▸ **Data**
-=-=-=-=-

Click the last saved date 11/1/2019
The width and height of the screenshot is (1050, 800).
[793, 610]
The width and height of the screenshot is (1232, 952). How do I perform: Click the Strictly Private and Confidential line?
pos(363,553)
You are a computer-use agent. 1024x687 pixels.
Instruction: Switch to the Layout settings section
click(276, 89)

-=-=-=-=-

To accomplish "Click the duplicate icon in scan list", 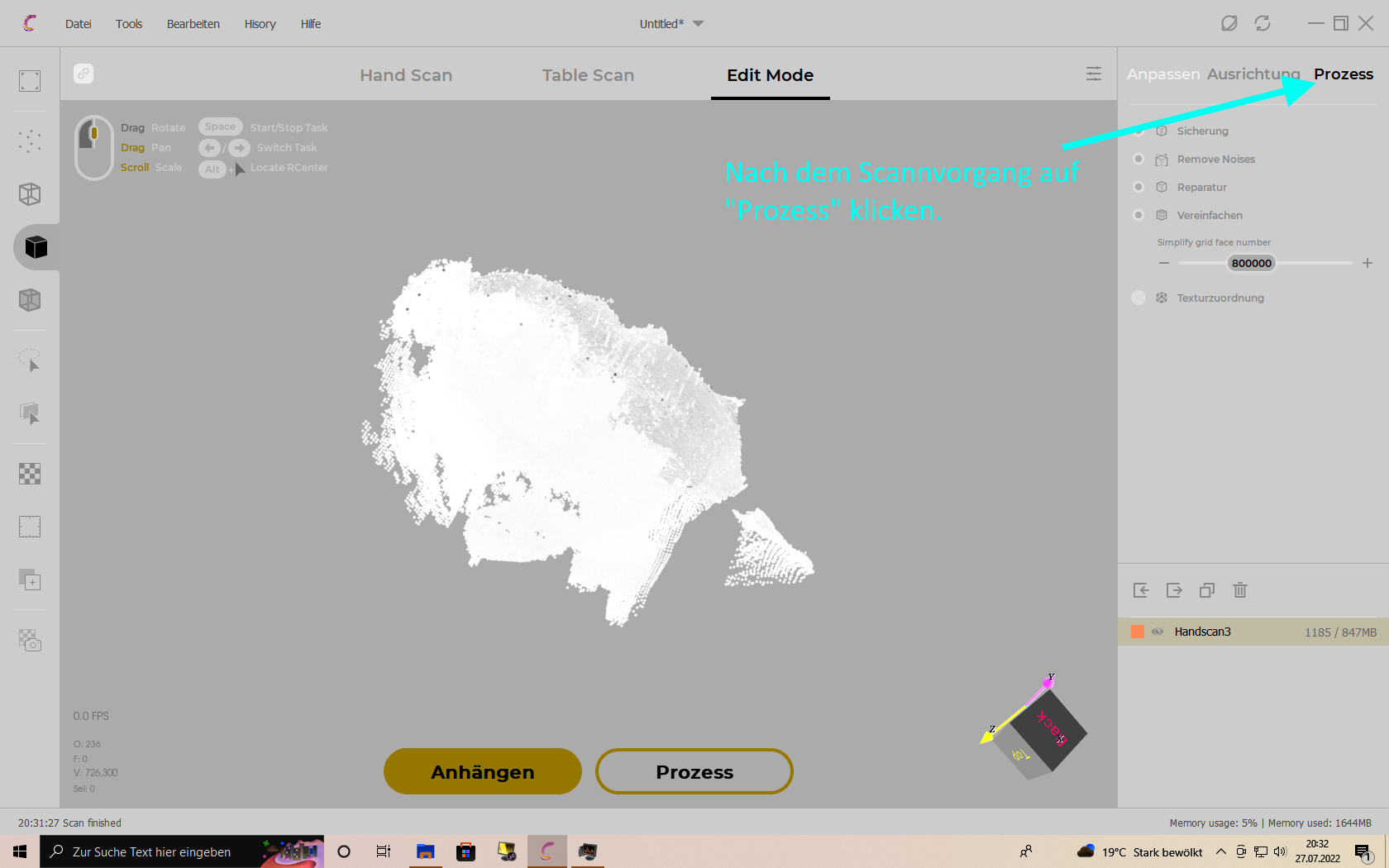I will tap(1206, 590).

-=-=-=-=-

▸ **Stated exercise**
Could you copy out the records above verbatim, starting at the line containing "Click the last saved date 11/1/2019" and ending at the line containing "pos(363,553)"?

▸ **Right answer**
Click the last saved date 11/1/2019
The width and height of the screenshot is (1050, 800).
[793, 610]
The width and height of the screenshot is (1232, 952). How do I perform: Click the Strictly Private and Confidential line?
pos(363,553)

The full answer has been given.